# Case Study 1: Natural vs Inner Joins

Two types of joins:
1. `Natural Join`  
    A Natural Join is where 2 tables are joined on the basis of all common columns.      
    ie. `left.join(right, 'key')`

2. `Inner Join`  
    A Inner Join is where 2 tables are joined on the basis of common columns mentioned in the ON clause.
    ie. `left.join(right, left[lkey] == right[rkey])`

source: https://stackoverflow.com/a/8696402

**Question:**
    Which is better?
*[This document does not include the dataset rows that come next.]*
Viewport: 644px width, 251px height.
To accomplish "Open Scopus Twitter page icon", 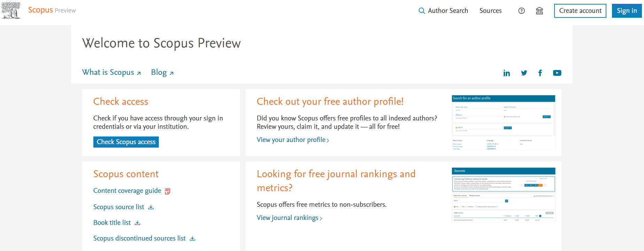I will point(524,73).

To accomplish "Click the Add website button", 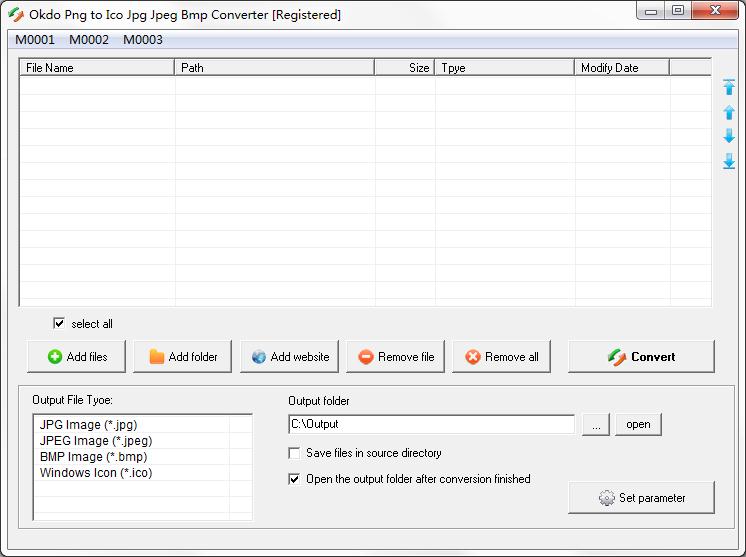I will 290,357.
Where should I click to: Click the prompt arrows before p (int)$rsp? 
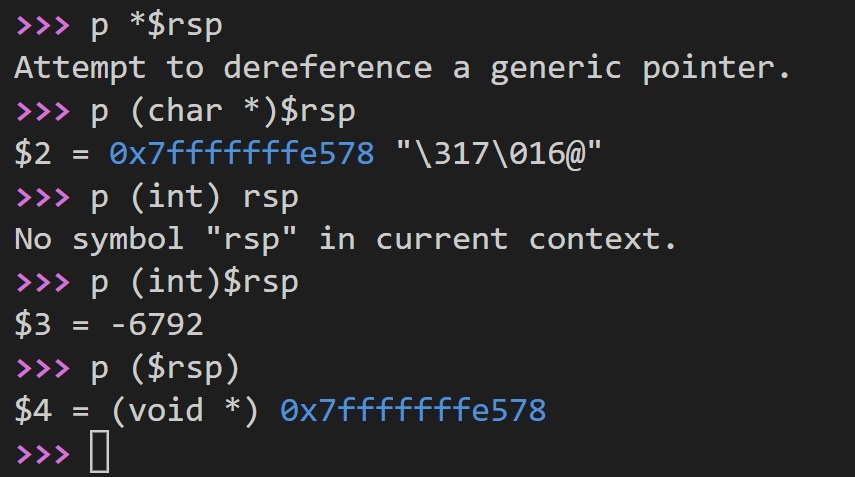(x=43, y=282)
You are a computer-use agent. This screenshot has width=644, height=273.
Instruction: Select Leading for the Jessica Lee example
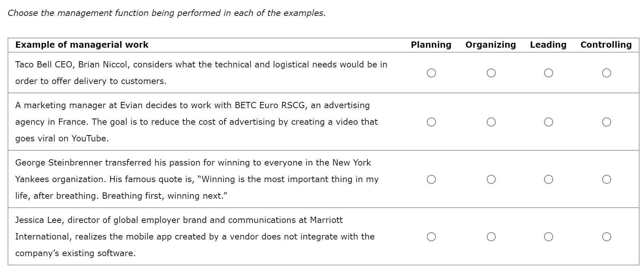[x=548, y=236]
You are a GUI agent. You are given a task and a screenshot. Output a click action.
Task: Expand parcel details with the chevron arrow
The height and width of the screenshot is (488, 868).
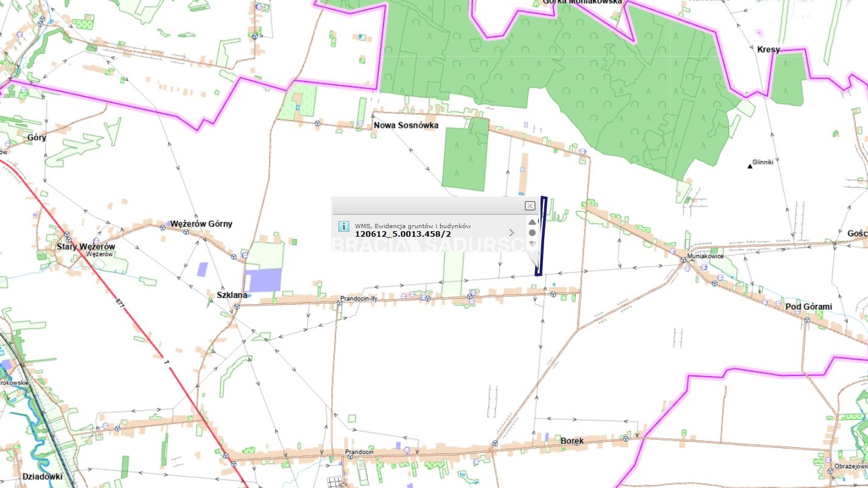point(511,232)
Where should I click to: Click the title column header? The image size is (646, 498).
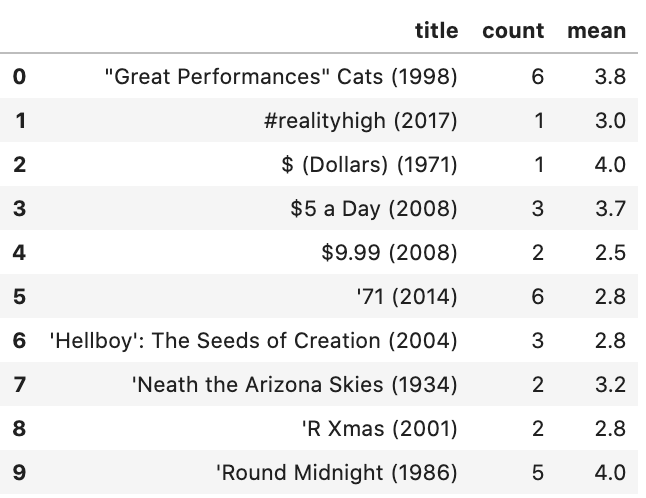pos(436,31)
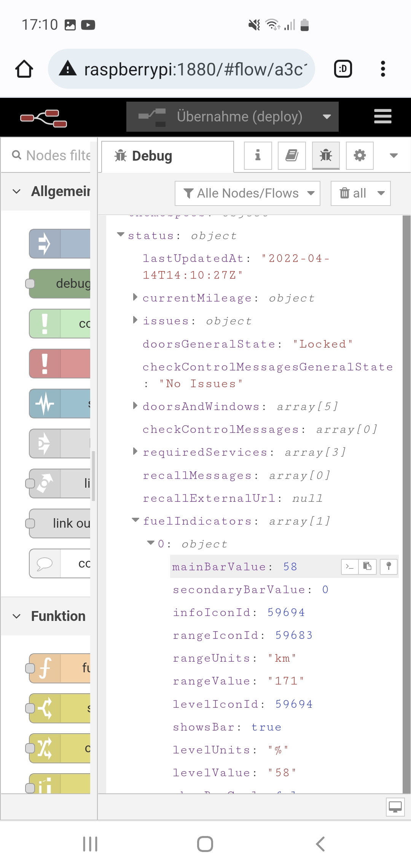Clear all debug messages

(353, 193)
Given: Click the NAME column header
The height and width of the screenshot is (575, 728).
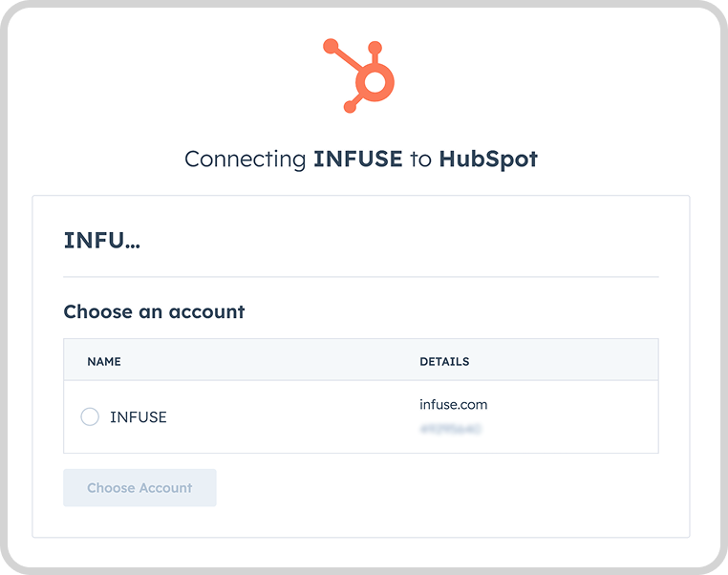Looking at the screenshot, I should point(104,361).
Is it just a style choice?

### Library Imports

In [1]:
from pyspark.sql import SparkSession
from pyspark.sql import functions as F

Create a `SparkSession`. No need to create `SparkContext` as you automatically get it as part of the `SparkSession`.

In [2]:
spark = SparkSession.builder \
    .master("local") \
    .appName("Exploring Joins") \
    .config("spark.some.config.option", "some-value") \
    .getOrCreate()

sc = spark.sparkContext

### Initial Datasets

In [3]:
df_1 = spark.createDataFrame(
    [
        (1, 1, 'a'), 
        (2, 1, 'b'), 
        (2, 2, 'c'), 
    ], ['id', 'data_id', 'val_1']
)

df_1.toPandas()

Unnamed: 0,id,data_id,val_1
0,1,1,a
1,2,1,b
2,2,2,c


In [4]:
df_2 = spark.createDataFrame(
    [
        (1, 1, 10), 
        (2, 2, 20), 
    ], ['shop_id', 'data_id', 'val_2']
)

df_2.toPandas()

Unnamed: 0,shop_id,data_id,val_2
0,1,1,10
1,2,2,20


## Option 1: Natural Join

In [5]:
df_3 = df_1.withColumnRenamed('id', 'shop_id')

df = df_3.join(df_2, 'shop_id')

df.toPandas()

Unnamed: 0,shop_id,data_id,val_1,data_id.1,val_2
0,1,1,a,1,10
1,2,1,b,2,20
2,2,2,c,2,20


In [6]:
df.explain()

== Physical Plan ==
*(5) Project [shop_id#12L, data_id#1L, val_1#2, data_id#7L, val_2#8L]
+- *(5) SortMergeJoin [shop_id#12L], [shop_id#6L], Inner
   :- *(2) Sort [shop_id#12L ASC NULLS FIRST], false, 0
   :  +- Exchange hashpartitioning(shop_id#12L, 200)
   :     +- *(1) Project [id#0L AS shop_id#12L, data_id#1L, val_1#2]
   :        +- *(1) Filter isnotnull(id#0L)
   :           +- Scan ExistingRDD[id#0L,data_id#1L,val_1#2]
   +- *(4) Sort [shop_id#6L ASC NULLS FIRST], false, 0
      +- Exchange hashpartitioning(shop_id#6L, 200)
         +- *(3) Filter isnotnull(shop_id#6L)
            +- Scan ExistingRDD[shop_id#6L,data_id#7L,val_2#8L]


**What Happened**:
* An extra `Project` was performed before the join due to the `withColumnRenamed`.
* The `id` column disappeared in the result.

## Option 2: Regular Join

In [7]:
join_condition = df_1['id'] == df_2['shop_id']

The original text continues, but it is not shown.